start Rows
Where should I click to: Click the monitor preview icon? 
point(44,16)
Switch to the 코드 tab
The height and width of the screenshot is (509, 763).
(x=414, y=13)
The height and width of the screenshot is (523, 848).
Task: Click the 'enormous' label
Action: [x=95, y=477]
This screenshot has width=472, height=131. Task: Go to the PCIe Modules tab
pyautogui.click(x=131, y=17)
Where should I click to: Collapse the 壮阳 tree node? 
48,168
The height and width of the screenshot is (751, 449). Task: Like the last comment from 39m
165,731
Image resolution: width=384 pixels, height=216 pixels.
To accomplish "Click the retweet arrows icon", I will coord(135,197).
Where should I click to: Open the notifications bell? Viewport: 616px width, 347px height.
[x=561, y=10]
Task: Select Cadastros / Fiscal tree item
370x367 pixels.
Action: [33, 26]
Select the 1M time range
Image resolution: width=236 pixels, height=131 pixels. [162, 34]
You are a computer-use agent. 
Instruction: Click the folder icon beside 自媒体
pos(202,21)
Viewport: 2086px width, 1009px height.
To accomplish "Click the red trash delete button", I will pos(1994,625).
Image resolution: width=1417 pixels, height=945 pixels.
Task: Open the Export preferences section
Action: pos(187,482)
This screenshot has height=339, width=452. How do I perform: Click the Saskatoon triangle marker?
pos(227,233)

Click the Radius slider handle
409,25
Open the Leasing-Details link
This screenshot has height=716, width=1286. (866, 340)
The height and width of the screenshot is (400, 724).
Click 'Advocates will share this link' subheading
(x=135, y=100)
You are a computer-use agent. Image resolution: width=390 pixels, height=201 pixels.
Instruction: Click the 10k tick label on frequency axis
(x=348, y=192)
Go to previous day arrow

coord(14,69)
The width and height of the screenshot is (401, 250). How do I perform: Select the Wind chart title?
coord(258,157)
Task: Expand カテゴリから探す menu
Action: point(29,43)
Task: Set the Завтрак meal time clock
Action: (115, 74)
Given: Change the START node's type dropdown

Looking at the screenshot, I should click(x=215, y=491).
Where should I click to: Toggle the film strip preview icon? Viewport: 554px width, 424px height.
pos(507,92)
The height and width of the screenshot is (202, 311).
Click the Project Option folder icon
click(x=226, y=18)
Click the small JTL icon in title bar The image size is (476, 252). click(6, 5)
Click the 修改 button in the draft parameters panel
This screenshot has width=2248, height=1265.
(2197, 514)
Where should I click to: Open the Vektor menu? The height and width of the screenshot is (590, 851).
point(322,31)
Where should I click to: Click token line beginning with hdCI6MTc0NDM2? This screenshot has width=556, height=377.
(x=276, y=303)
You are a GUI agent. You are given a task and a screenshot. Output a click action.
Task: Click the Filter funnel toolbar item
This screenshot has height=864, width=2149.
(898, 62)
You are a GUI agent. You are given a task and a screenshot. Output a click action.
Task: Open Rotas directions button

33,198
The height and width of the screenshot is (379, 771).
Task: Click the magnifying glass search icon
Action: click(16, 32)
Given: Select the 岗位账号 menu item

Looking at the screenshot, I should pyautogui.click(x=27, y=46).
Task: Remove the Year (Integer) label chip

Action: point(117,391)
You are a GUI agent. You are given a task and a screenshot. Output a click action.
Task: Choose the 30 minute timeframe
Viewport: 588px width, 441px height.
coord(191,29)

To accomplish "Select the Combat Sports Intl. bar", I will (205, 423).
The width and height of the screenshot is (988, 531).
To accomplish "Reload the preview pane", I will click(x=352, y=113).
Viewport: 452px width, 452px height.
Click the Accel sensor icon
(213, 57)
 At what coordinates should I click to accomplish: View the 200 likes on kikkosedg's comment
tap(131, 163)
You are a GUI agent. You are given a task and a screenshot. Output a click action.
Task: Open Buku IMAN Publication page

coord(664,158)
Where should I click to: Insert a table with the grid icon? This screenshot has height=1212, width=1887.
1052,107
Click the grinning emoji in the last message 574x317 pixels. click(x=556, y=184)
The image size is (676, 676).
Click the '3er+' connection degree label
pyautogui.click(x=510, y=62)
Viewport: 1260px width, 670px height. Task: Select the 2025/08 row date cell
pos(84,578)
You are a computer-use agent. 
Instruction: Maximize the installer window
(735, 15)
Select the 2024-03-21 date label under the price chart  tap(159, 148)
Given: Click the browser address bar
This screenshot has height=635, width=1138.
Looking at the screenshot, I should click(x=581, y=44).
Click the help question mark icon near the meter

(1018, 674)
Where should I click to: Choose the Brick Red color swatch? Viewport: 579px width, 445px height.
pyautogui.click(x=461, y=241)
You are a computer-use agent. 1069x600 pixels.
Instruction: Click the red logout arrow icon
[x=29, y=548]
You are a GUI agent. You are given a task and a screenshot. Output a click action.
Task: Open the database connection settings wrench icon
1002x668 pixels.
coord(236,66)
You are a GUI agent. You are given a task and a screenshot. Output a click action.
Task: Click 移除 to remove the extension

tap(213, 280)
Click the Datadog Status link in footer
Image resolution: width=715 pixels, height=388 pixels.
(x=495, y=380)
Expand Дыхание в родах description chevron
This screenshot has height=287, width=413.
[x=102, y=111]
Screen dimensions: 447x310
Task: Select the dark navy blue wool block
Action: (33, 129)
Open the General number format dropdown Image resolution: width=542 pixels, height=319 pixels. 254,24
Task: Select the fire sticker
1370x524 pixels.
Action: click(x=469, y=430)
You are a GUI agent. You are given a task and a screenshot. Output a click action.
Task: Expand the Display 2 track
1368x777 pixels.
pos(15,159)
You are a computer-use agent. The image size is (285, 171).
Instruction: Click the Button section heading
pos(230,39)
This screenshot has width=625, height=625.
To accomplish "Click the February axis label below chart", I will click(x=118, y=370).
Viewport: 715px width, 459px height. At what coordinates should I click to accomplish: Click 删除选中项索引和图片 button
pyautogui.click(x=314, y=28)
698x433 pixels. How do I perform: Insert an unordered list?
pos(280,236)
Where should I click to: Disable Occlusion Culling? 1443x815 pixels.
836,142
end Rows
# Task directions
Render the lines above as a numbered list, leaving out blank lines, taking only those between the line containing "The height and width of the screenshot is (751, 449)." and the line containing "Action: (115, 74)", inclusive.

# Solution for this task
1. The height and width of the screenshot is (751, 449). Task: Like the last comment from 39m
2. 165,731
3. Image resolution: width=384 pixels, height=216 pixels.
4. To accomplish "Click the retweet arrows icon", I will coord(135,197).
5. Where should I click to: Open the notifications bell? Viewport: 616px width, 347px height.
6. [x=561, y=10]
7. Task: Select Cadastros / Fiscal tree item
8. 370x367 pixels.
9. Action: [33, 26]
10. Select the 1M time range
11. Image resolution: width=236 pixels, height=131 pixels. [162, 34]
12. You are a computer-use agent. 
13. Instruction: Click the folder icon beside 自媒体
14. pos(202,21)
15. Viewport: 2086px width, 1009px height.
16. To accomplish "Click the red trash delete button", I will pos(1994,625).
17. Image resolution: width=1417 pixels, height=945 pixels.
18. Task: Open the Export preferences section
19. Action: pos(187,482)
20. This screenshot has height=339, width=452. How do I perform: Click the Saskatoon triangle marker?
21. pos(227,233)
22. Click the Radius slider handle
23. 409,25
24. Open the Leasing-Details link
25. This screenshot has height=716, width=1286. (866, 340)
26. The height and width of the screenshot is (400, 724).
27. Click 'Advocates will share this link' subheading
28. (x=135, y=100)
29. You are a computer-use agent. Image resolution: width=390 pixels, height=201 pixels.
30. Instruction: Click the 10k tick label on frequency axis
31. (x=348, y=192)
32. Go to previous day arrow
33. coord(14,69)
34. The width and height of the screenshot is (401, 250). How do I perform: Select the Wind chart title?
35. coord(258,157)
36. Task: Expand カテゴリから探す menu
37. Action: point(29,43)
38. Task: Set the Завтрак meal time clock
39. Action: (115, 74)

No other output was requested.